The present study aimed to evaluate the genotypic association of polymorphic alleles of ACE gene with antihypertensive therapy induced new onset of diabetes in EH patients in rural population of Haryana. Previous studies reported around 40% prevalence of EH in the given population[32,33] which indicated that suitable number of patients were available in this area to conduct the present study. The baseline parameters (clinical and anthropometric) mutually compared among normotensive, EH, and EHNOD patients (Table 1) showed a higher statistical significance (P < .0001) in all p values (p1, p2, p3, and p4) for different anthropometric parameters showing these parameters as the indicative of risk factors for EH in both EH and EHNOD groups when compared with normal population. However, age and height were not significant for all comparisons and could not be taken as the indicator of risk factor for EH. A higher D allele frequency than I allele among EH patients and normotensive individuals were observed similar to the previous studies in Sikhs[34] and South Indian population[35,36]; however, some studies reported opposite results showing higher I allele frequency in Haryana, Himachal Pradesh, Uttaranchal, and Assam.[34] The ID genotype was found most frequent than DD and II genotypes which is similar to previous studies that included North Indian,[29,34] South Indian,[37] and East Indian[38] populations. However among EHNOD patients, our study reported statistically significant (P = .002) higher frequency of I allele than D allele in comparison with normotensive individuals. Similar results were reported in the previous study by Vamsi et al[39] suggesting higher frequency of I allele and identified it as the risk factor for EH and diabetes. A statistically nonsignificant variation in the different baseline anthropometric and clinical parameters was observed in both EH and EHNOD patients (Table 3) when compared among different genotypes of ACE gene. Furthermore, the effect of different antihypertensive drugs on SBP, DBP, and FBG level among different genotypes of ACE gene in both male and female EH patients and EHNOD patients separately was evaluated which was statistically nonsignificant (Table 5) along with the average change in the FBG level after 1 year of the antihypertensive therapies (Figure 2).

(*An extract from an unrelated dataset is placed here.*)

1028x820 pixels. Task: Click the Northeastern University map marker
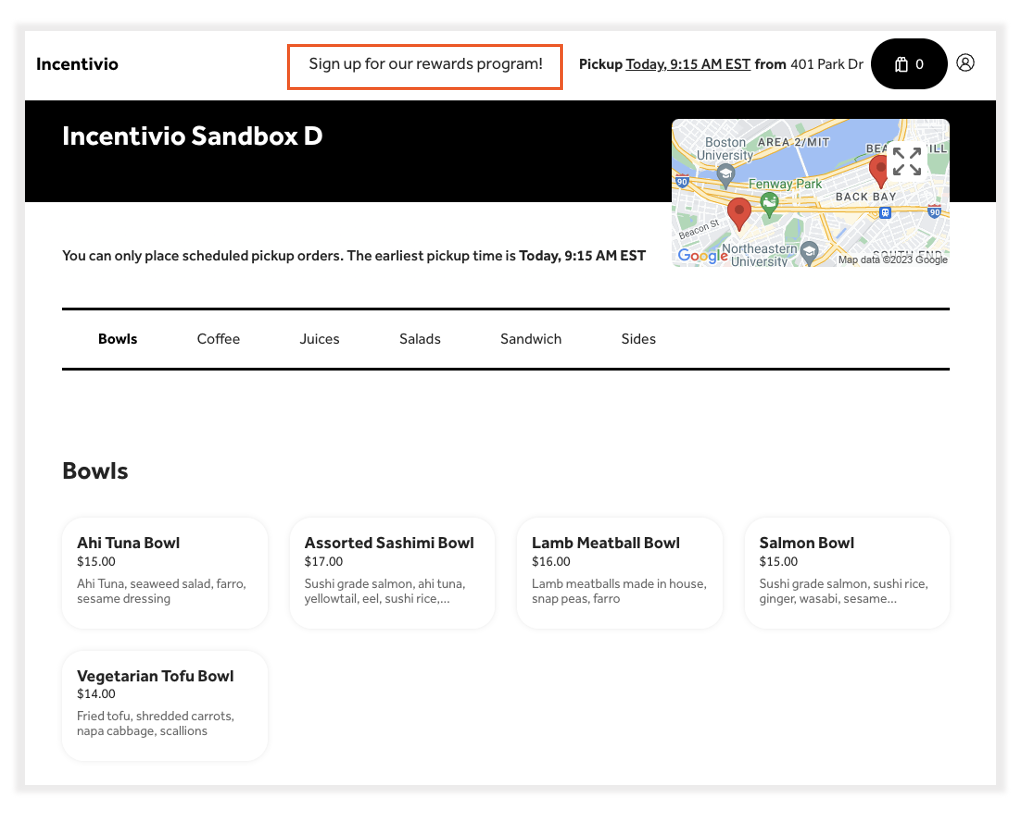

From our findings, we may conclude that among EHNOD patients, I allele may be positively associated with rise in FBG level. However, no significant difference was observed in different parameters with respect to different genotypes of ACE gene. Similarly, the effect of different antihypertensive drugs on FBG level with respect to different genotypes of ACE gene gave nonsignificant results for all drug therapies.

Conclusions

In our study, we did not find any association of ACE gene polymorphism with the risk of new onset of diabetes in EH patients of Haryanvi population. Results are confusing and more studies with large sample and longer duration of time are needed to evaluate the exact role of ACE gene polymorphism in antihypertensive therapy induced type 2 diabetes mellitus.